In a landmark achievement for Bangladesh’s financial sector, Sonali Bank PLC has successfully transformed a multi-billion Taka capital shortfall into a surplus, bolstered by the recovery of 300 crore BDT from the infamous Hallmark Group. During a press conference at the bank’s headquarters on Tuesday, 13 January 2026, Managing Director and CEO Md Shawkat Ali Khan presented the bank’s stellar performance for the 2025 calendar year, marking an end to years of fiscal instability.

From Deficit to Surplus: A Strategic Turnaround

For over a decade, the shadow of the 2012 Hallmark scam—the largest in the nation’s history—loomed over Sonali Bank, resulting in persistent capital inadequacies. However, through aggressive recovery drives and a shift toward high-yielding government securities, the bank has finally turned the tide.

Managing Director Shawkat Ali Khan confirmed that the bank’s operating profit surged to 8,017 crore BDT in 2025, a significant 40.79% increase from the 5,694 crore BDT reported in 2024. Most notably, the bank erased a staggering 5,949 crore BDT capital deficit, ending the year with a 83 crore BDT surplus.

“For too long, the capital shortfall was a badge of dishonour for state-owned banks. Today, Sonali Bank stands free of that deficit. This achievement is a testament to our strengthened recovery efforts and the growing public trust in our institution.” — Md Shawkat Ali Khan, MD & CEO


2025 Performance vs 2026 Financial Roadmap

The bank has achieved its lowest Non-Performing Loan (NPL) ratio among state-owned lenders, with a clear trajectory set for the coming years.

Financial Indicator2024 Actual2025 Actual2026 Target
Operating Profit5,694 Crore BDT8,017 Crore BDT10,000+ Crore BDT
NPL (Classified Loan) Ratio18.20%15.51%12.00%
Capital Shortfall/Surplus(5,949 Crore Deficit)83 Crore SurplusBasel III Compliance
Cash Recovery (Total)1,272 Crore BDT1,195 Crore BDT1,500 Crore BDT

Recovering the Hallmark Debt

The recovery of 300 crore BDT from Hallmark Group in 2025 was a pivotal component of the bank’s cash collection strategy. The bank is currently liquidating the group’s remaining physical assets, including machinery and property, to settle the outstanding liabilities. Beyond Hallmark, the bank successfully recovered funds from its top 20 defaulters, contributing to the overall improvement in asset quality.

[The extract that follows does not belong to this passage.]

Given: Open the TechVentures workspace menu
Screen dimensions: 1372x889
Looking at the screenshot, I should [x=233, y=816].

Sovereign Dues and Future Risks

Despite the recovery, the bank continues to navigate complex financial obligations involving major national projects. Currently, the government owes Sonali Bank 1,500 crore BDT in unpaid commissions for the Rooppur Nuclear Power Plant Letter of Credit (LC) operations. Furthermore, a pending bond issuance for loans to the Bangladesh Sugar and Food Industries Corporation requires an additional 300 crore BDT in provisioning.

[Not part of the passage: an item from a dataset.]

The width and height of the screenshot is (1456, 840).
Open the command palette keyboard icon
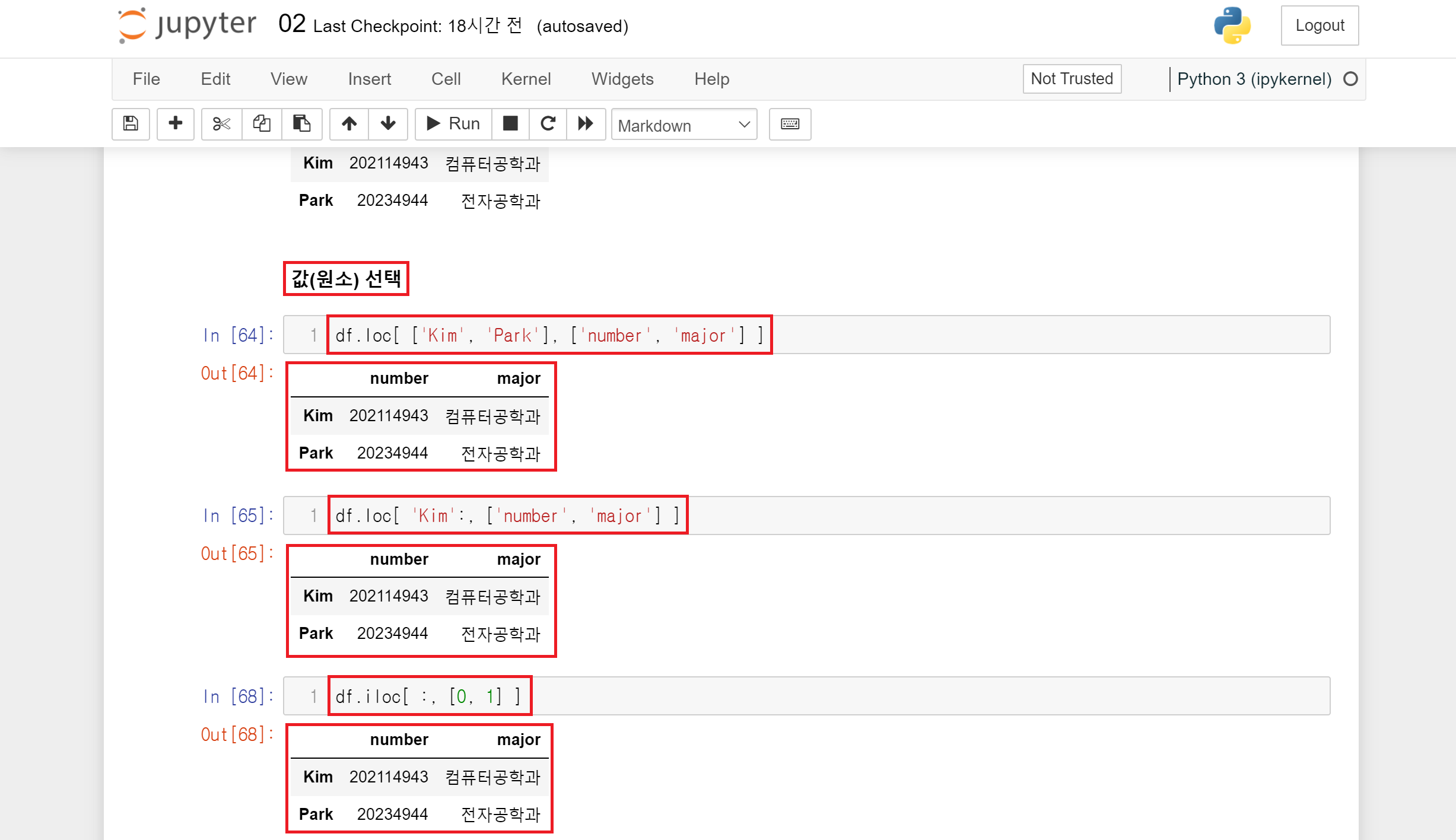pos(790,123)
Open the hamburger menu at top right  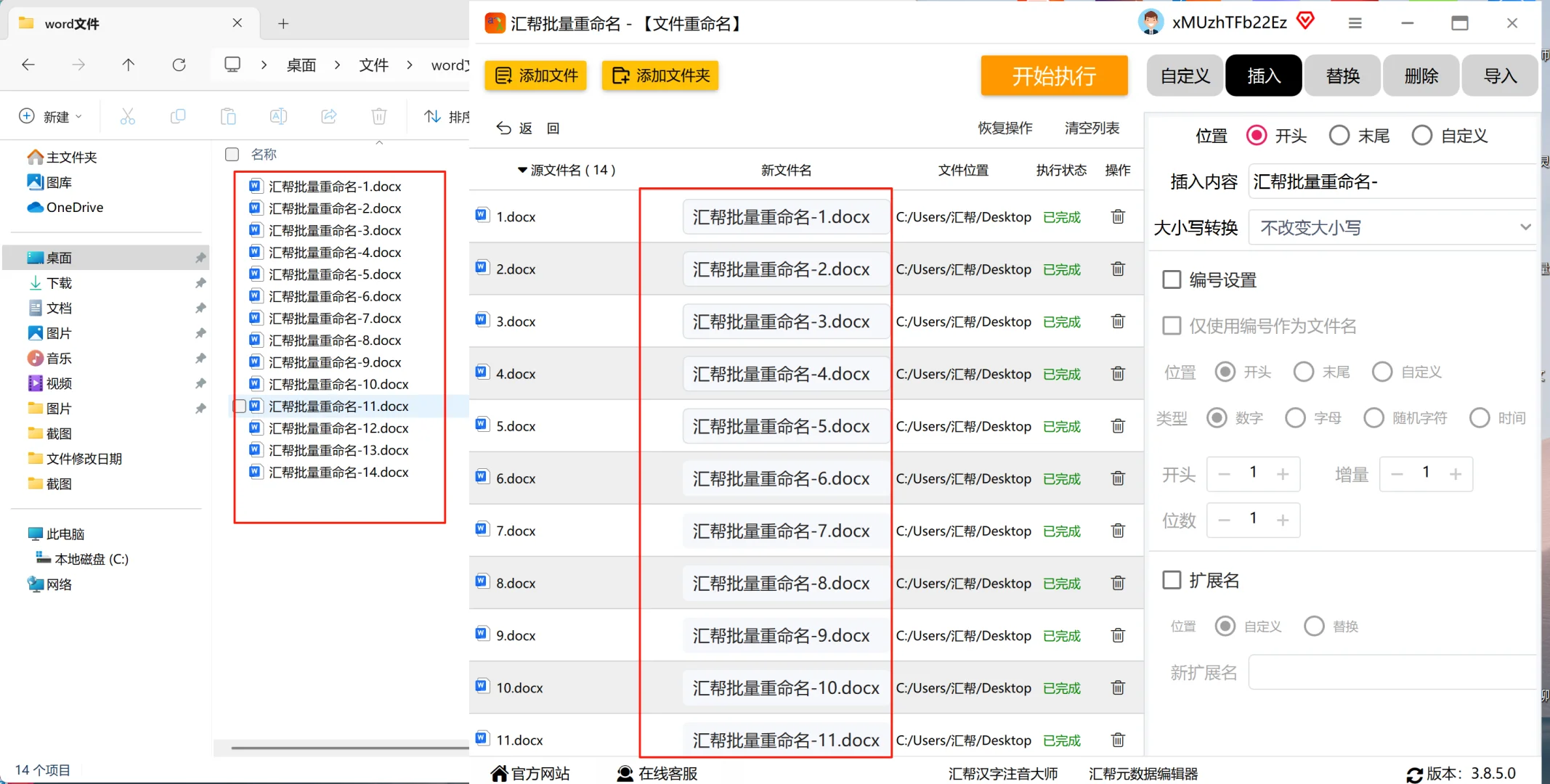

Looking ahead to 2026, the bank plans to shift its focus from government securities to quality commercial lending, with a specific emphasis on Cottage, Micro, Small, and Medium Enterprises (CMSMEs). By diversifying its portfolio and maintaining rigorous borrower selection, Sonali Bank aims to ensure that no new “Hallmark-style” crises emerge in the future.